OSPF over GRE Tunnel

smehrnia · ‎09-18-2012

Hello Experts,

we have a GRE Tunnel in our setup and the two head/end routers form an OSPF neighborship over this tunnel. at the times of traffic congestion we lose hello packets and it causes OSPF peering problems, flapping. i want to prioritize my OSPF traffic on the link to overcome this problem.

I thought of a little piece of QoS, but since it is on a production network, i want to know ur opinion and help if u could.

Thanks in advance.

Soroush.

Hope it Helps!

Soroush.

Peter Paluch · ‎09-18-2012

Hello Sourosh,

To my best knowledge, when performing GRE encapsulation, the DSCP marking is copied from the inner packet to the outer IP header. Therefore, the networking infrastructure should treat the encapsulated packets with the same treatment as it would treat the original unencapsulated traffic (if the treatment was based purely on DSCP values). OSPF packets are already being sent with DSCP set to CS6.

However, I am afraid that the real problems are caused by the actual network between your GRE tunnel endpoints, not by a congestion on the tunnel interface. Most probably, the underlying network does not take the DSCP marking into account and does not really prioritize the traffic. Even if the OSPF packets are already carried by GRE-encapsulated packets with DSCP set to CS6, the network between the tunnel endpoints treats the entire traffic in a best effort fashion.

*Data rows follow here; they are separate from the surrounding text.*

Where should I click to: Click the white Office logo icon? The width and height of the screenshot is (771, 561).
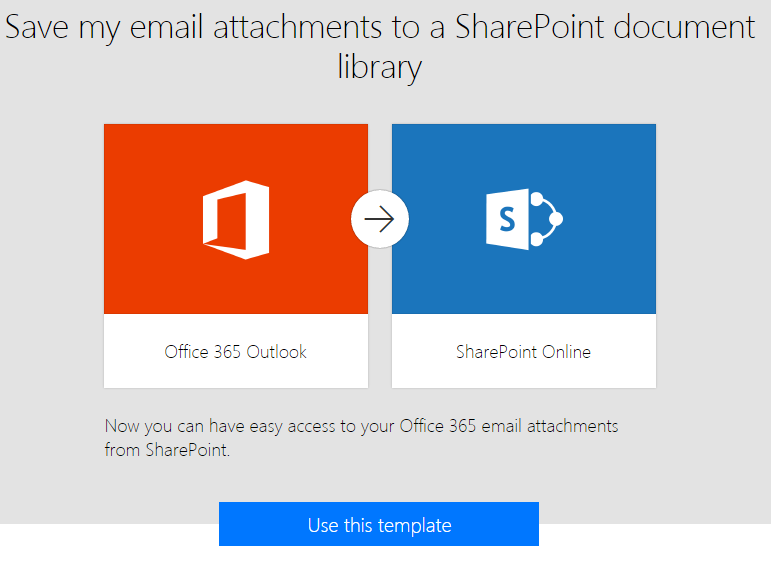[236, 220]
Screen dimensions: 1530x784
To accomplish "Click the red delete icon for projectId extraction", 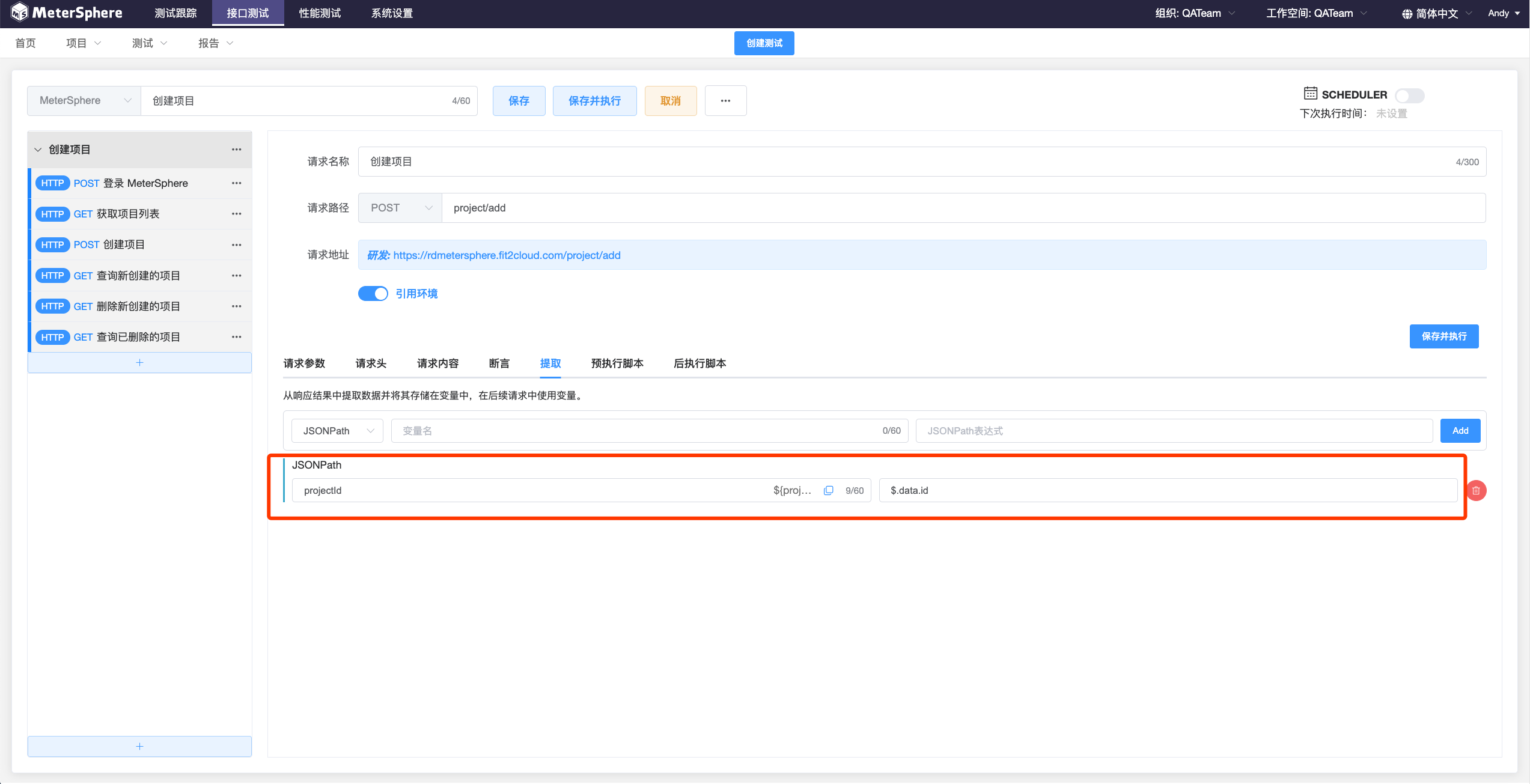I will click(x=1476, y=491).
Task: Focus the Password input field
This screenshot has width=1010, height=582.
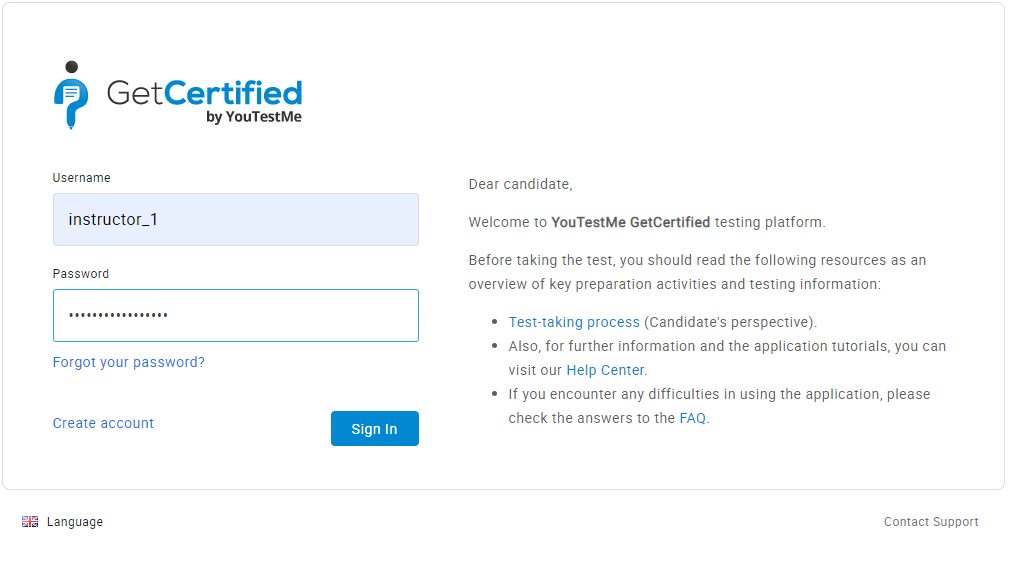Action: point(235,316)
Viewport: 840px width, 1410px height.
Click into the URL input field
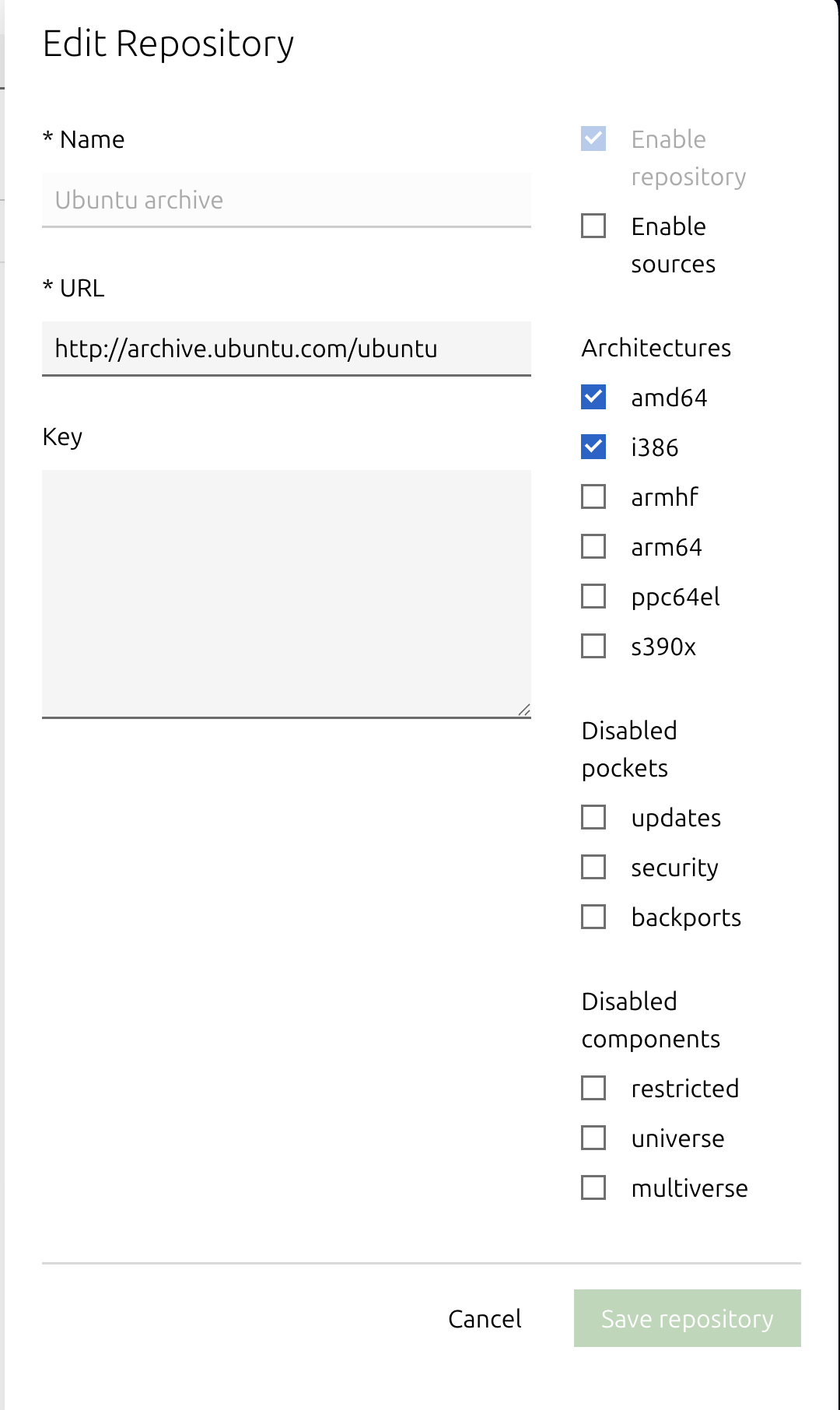[x=286, y=349]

Without being sure that the QoS is being consistently deployed and used along the entire path between your tunnel endpoints, it does not make sense to configure any QoS settings on your tunnel endpoints, nor would it help, I am afraid.

Is your ISP willing to provide some QoS guarantees that would help treat the prioritized traffic appropriately?

Best regards,

Peter

smehrnia · ‎09-19-2012

Hi peter, thanks for the reply.

it is a big private Co. network, we dont use an ISP in the path.

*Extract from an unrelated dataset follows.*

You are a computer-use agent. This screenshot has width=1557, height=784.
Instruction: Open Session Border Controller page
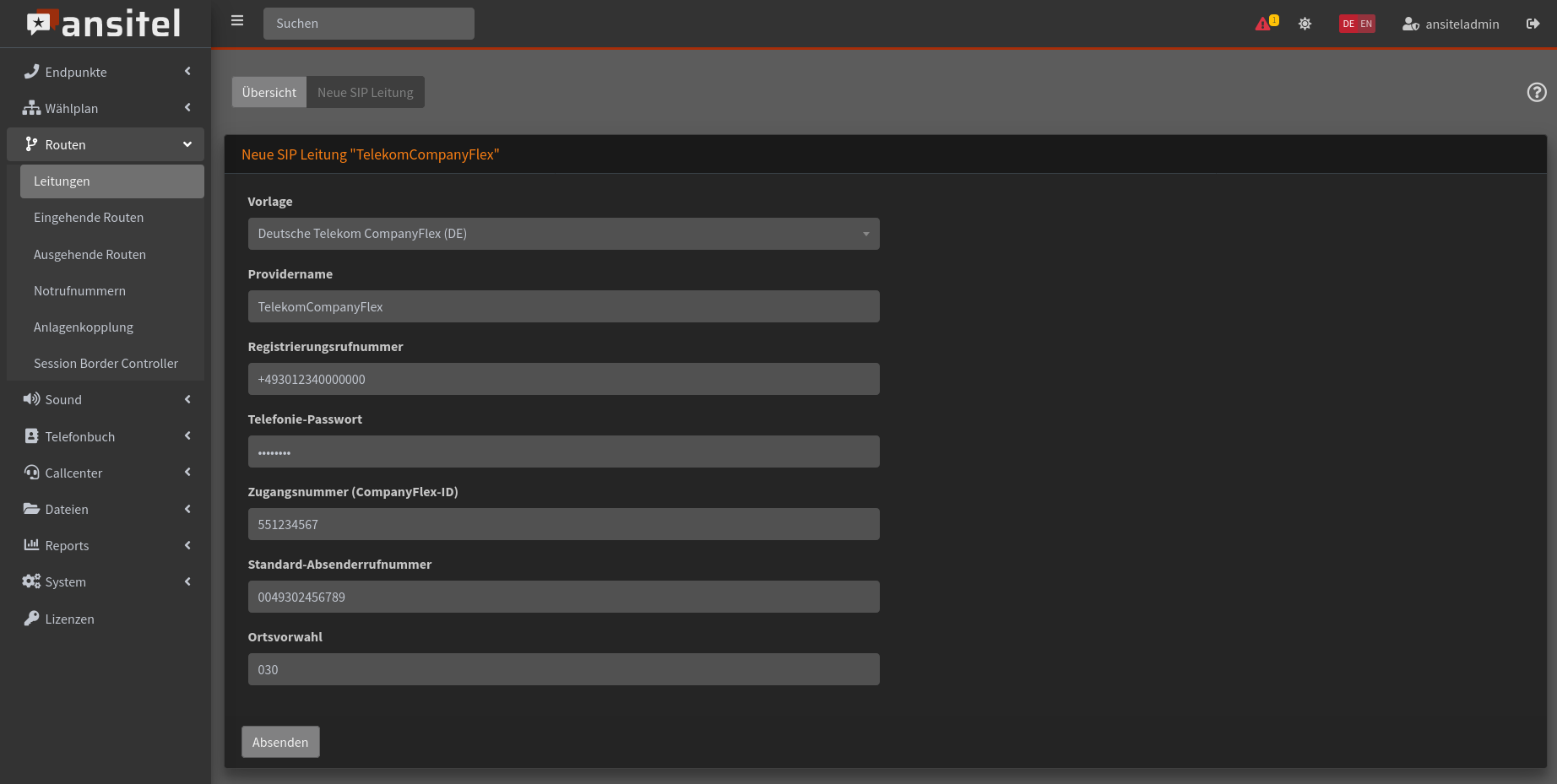106,364
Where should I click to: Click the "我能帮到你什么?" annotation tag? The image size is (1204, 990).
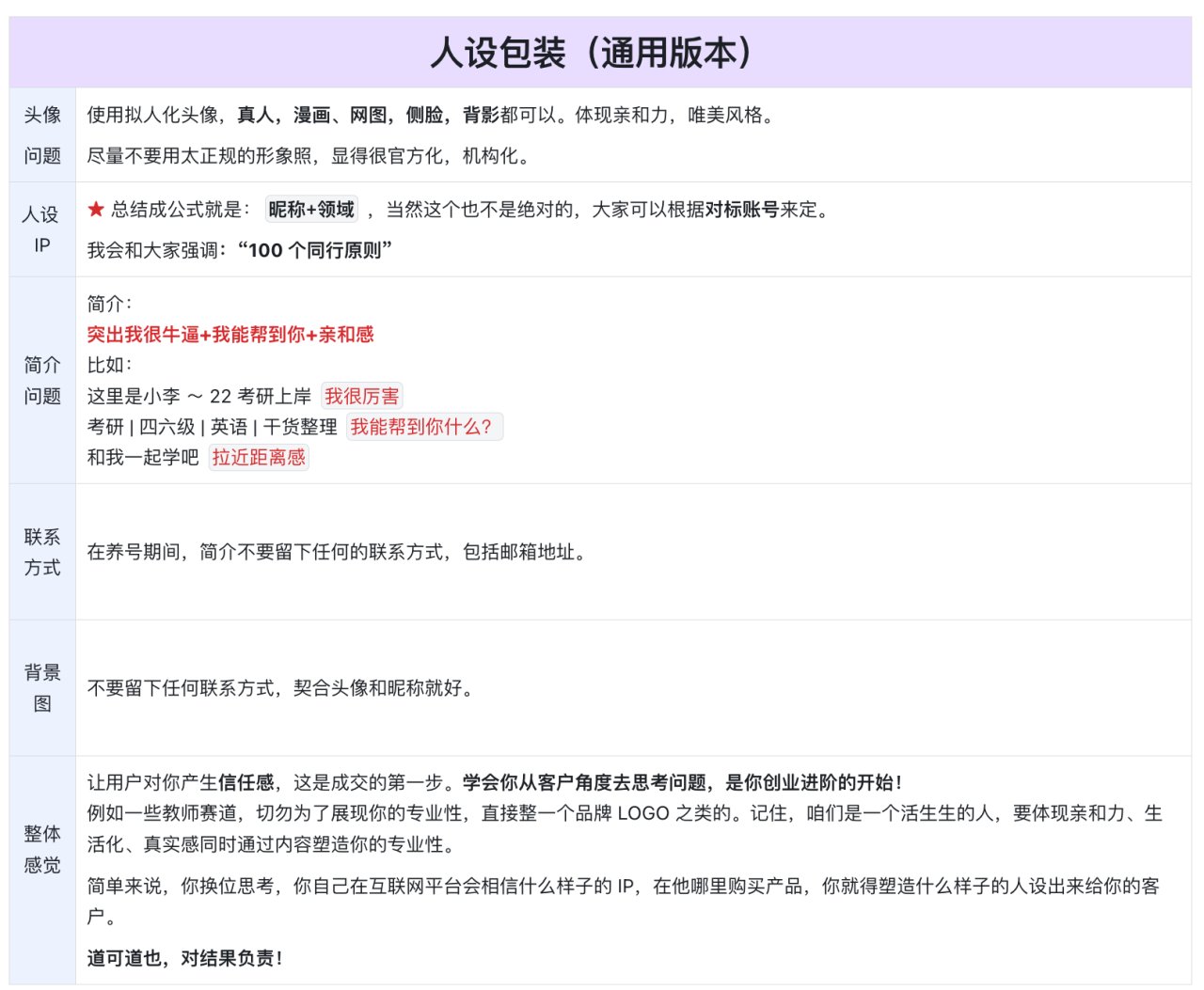coord(424,427)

i had in mind to classify the ospf traffic at my head points then give it an amount of priority bandwidth on the interface, thats it. do you think it will help?

Soroush.

Hope it Helps!

Soroush.

Peter Paluch · ‎09-19-2012

Hello Sourosh,

i had in mind to classify the ospf traffic at my head points then  give it an amount of priority bandwidth on the interface, thats it. do  you think it will help?

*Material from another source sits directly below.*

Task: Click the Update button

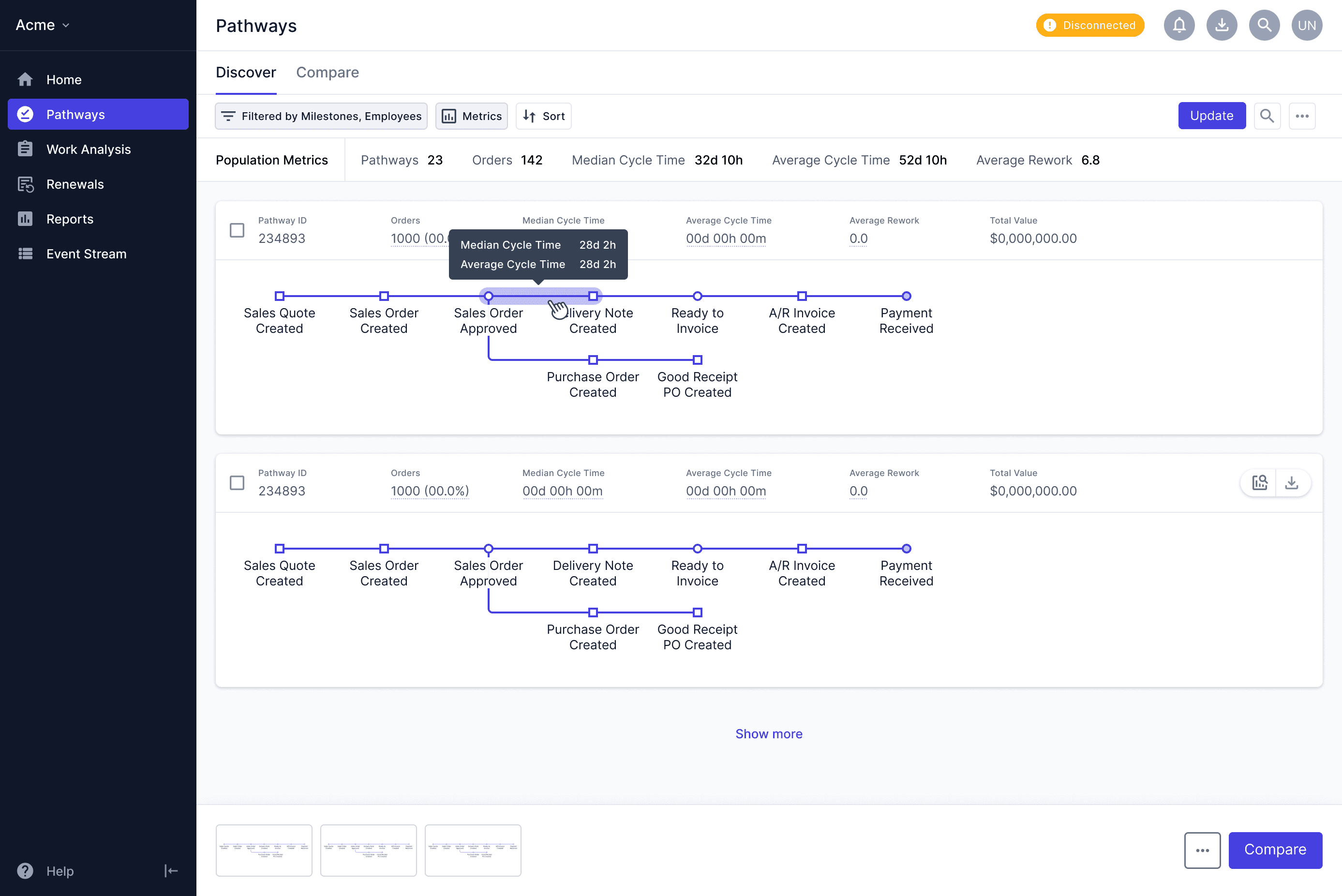Action: click(1211, 116)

This depends on whether the congestion occurs on your interface or somewhere inside the network. You may try assigning a certain guaranteed bandwidth to the GRE packets with DSCP set to CS6 on your egress physical interface. However, it is a blind shot. If the choke point is somewhere inside your private network and the devices do not pay attention to proper treatment of different traffic classes, this won't help.

It should not hurt trying this out, though.

Best regards,

Peter

Joseph W. Doherty · ‎09-19-2012

Disclaimer

The Author of this posting offers the information contained within this posting without consideration and with the reader's understanding that there's no implied or expressed suitability or fitness for any purpose. Information provided is for informational purposes only and should not be construed as rendering professional advice of any kind. Usage of this posting's information is solely at reader's own risk.

Liability Disclaimer

In no event shall Author be liable for any damages whatsoever (including, without limitation, damages for loss of use, data or profit) arising out of the use or inability to use the posting's information even if Author has been advised of the possibility of such damage.

Posting

Often the key component of using QoS to support tunnels, is using a policy that shapes for the underlying bandwidth bottleneck the tunnel transits. This works well if the bottleneck is static amount of available bandwidth, not well if the amount of available bandwidth is dynamic.